书上P79最下面的路径是不是错了啊？

ssymai · June 24, 2020, 12:48pm

还有第80页是不是应该withopen（msr_test）as test 啊？

hankcs · June 26, 2020, 7:08pm

路径没有错误，请注意代码中有将空格去掉：

hankcs/pyhanlp/blob/15ad039b6b9b29e77b1c644b2784613943488afb/tests/book/ch02/evaluate_cws.py#L73


sighan05 = ensure_data('icwb2-data', 'http://sighan.cs.uchicago.edu/bakeoff2005/data/icwb2-data.zip')
msr_dict = os.path.join(sighan05, 'gold', 'msr_training_words.utf8')
msr_test = os.path.join(sighan05, 'testing', 'msr_test.utf8')
msr_output = os.path.join(sighan05, 'testing', 'msr_output.txt')
msr_gold = os.path.join(sighan05, 'gold', 'msr_test_gold.utf8')
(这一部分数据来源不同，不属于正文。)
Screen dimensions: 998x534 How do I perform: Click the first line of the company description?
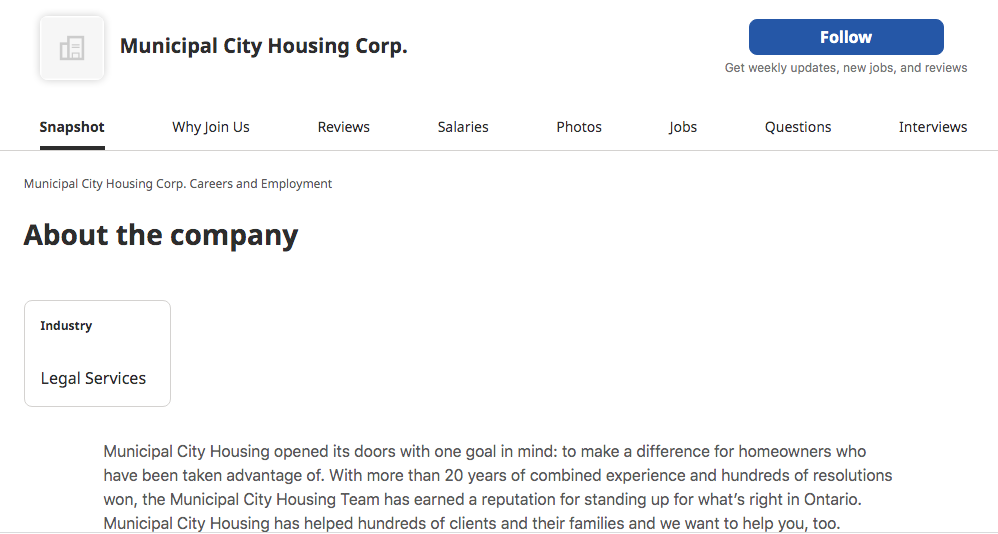[485, 452]
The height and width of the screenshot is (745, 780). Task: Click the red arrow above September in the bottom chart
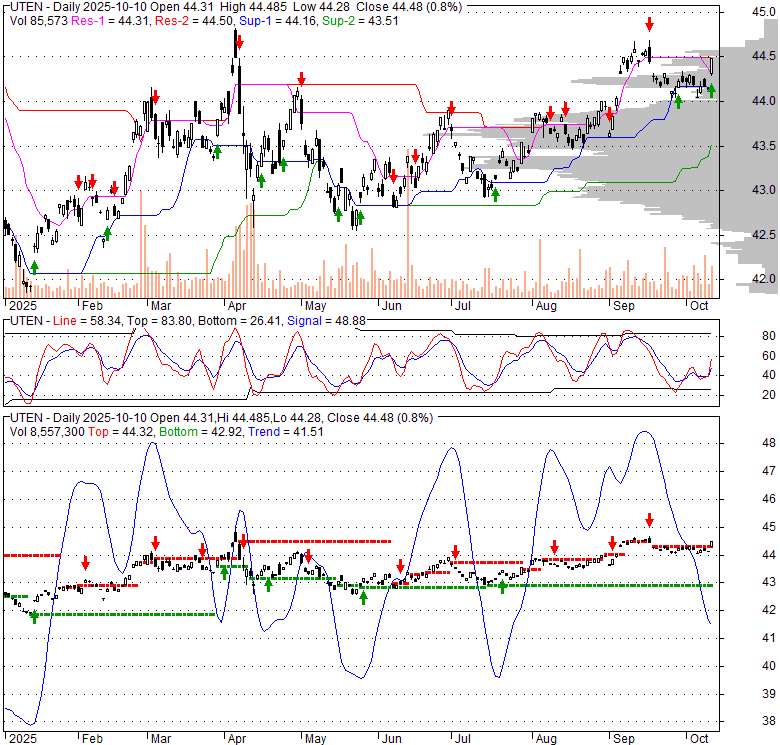(x=649, y=519)
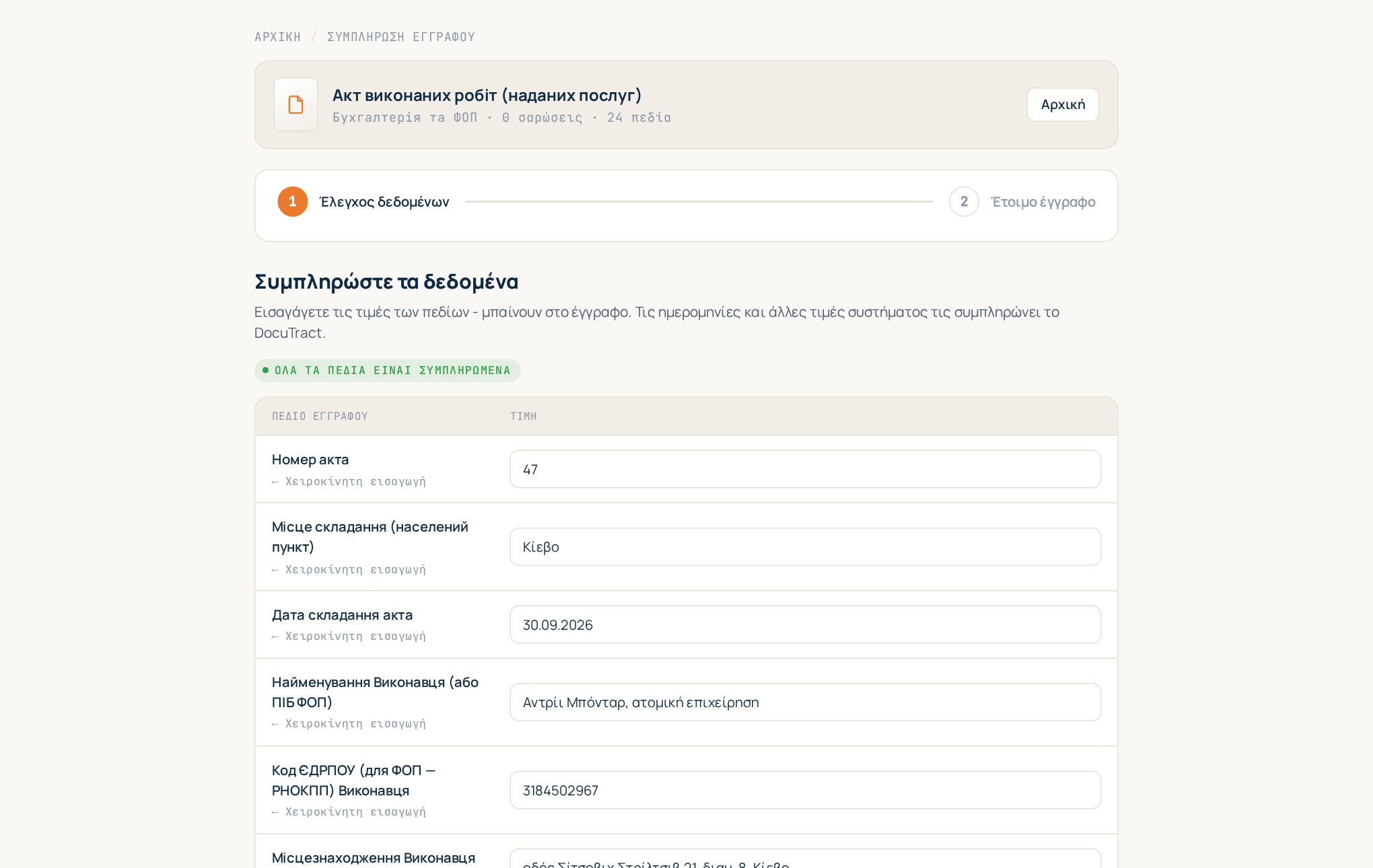Viewport: 1373px width, 868px height.
Task: Click the Номер акта input field with 47
Action: pos(805,469)
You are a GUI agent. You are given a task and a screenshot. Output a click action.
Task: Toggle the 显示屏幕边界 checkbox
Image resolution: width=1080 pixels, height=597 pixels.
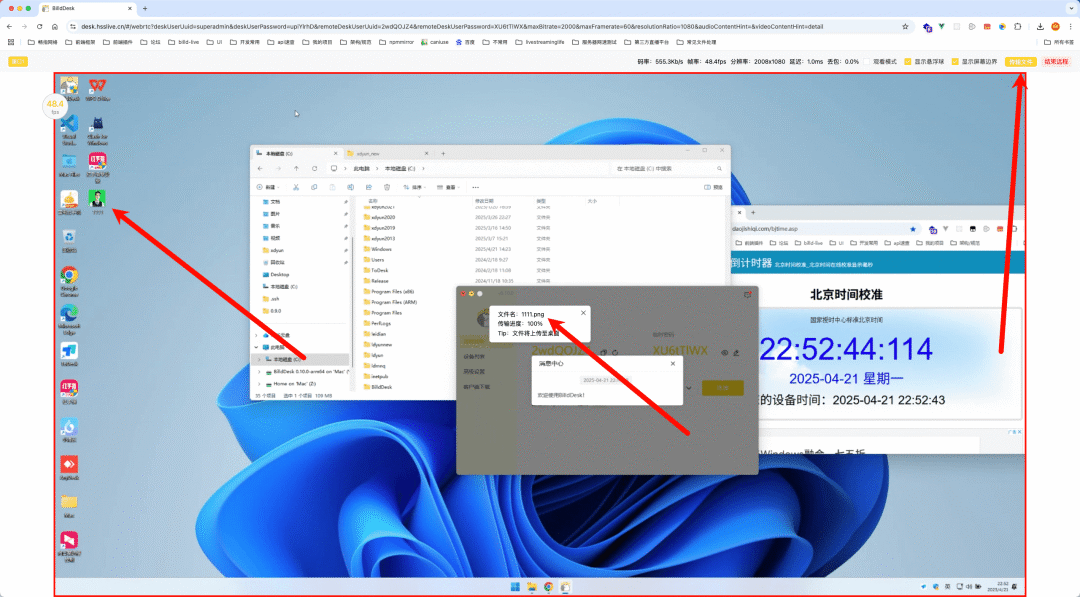coord(956,62)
DoubleArrayTrieSegment = JClass('com.hankcs.hanlp.seg.Other.DoubleArrayTrieSegment')
segment = DoubleArrayTrieSegment([msr_dict]).enablePartOfSpeechTagging(True)
with open(msr_gold, encoding='utf-8') as test, open(msr_output, 'w', encoding='utf-8') as output:
    for line in test:
        output.write("  ".join(term.word for term in segment.seg(re.sub("\\s+", "", line))))
        output.write("\n")
print("P:%.2f R:%.2f F1:%.2f OOV-R:%.2f IV-R:%.2f" % prf(msr_gold, msr_output, segment.trie))

至于这么做的原因，请参考P81第二段末尾。

Java版仓库中也有去掉空格：

github.com

hankcs/HanLP/blob/a5efa696e3b3efa9a133ad54ab1bf7143b7ffc98/src/main/java/com/hankcs/hanlp/seg/common/CWSEvaluator.java#L197


 * @param dictPath   训练集单词列表
 * @return 一个储存准确率的结构
 * @throws IOException
 */
public static CWSEvaluator.Result evaluate(Segment segment, String outputPath, String goldFile, String dictPath) throws IOException
{
    IOUtil.LineIterator lineIterator = new IOUtil.LineIterator(goldFile);
    BufferedWriter bw = IOUtil.newBufferedWriter(outputPath);
    for (String line : lineIterator)
    {
        List<Term> termList = segment.seg(line.replaceAll("\\s+", "")); // 一些testFile与goldFile根本不匹配，比如MSR的testFile有些行缺少单词，所以用goldFile去掉空格代替
        int i = 0;
        for (Term term : termList)
        {
            bw.write(term.word);
            if (++i != termList.size())
                bw.write("  ");
        }
        bw.newLine();
    }
    bw.close();

但印刷版没有，已经联系出版社修改了。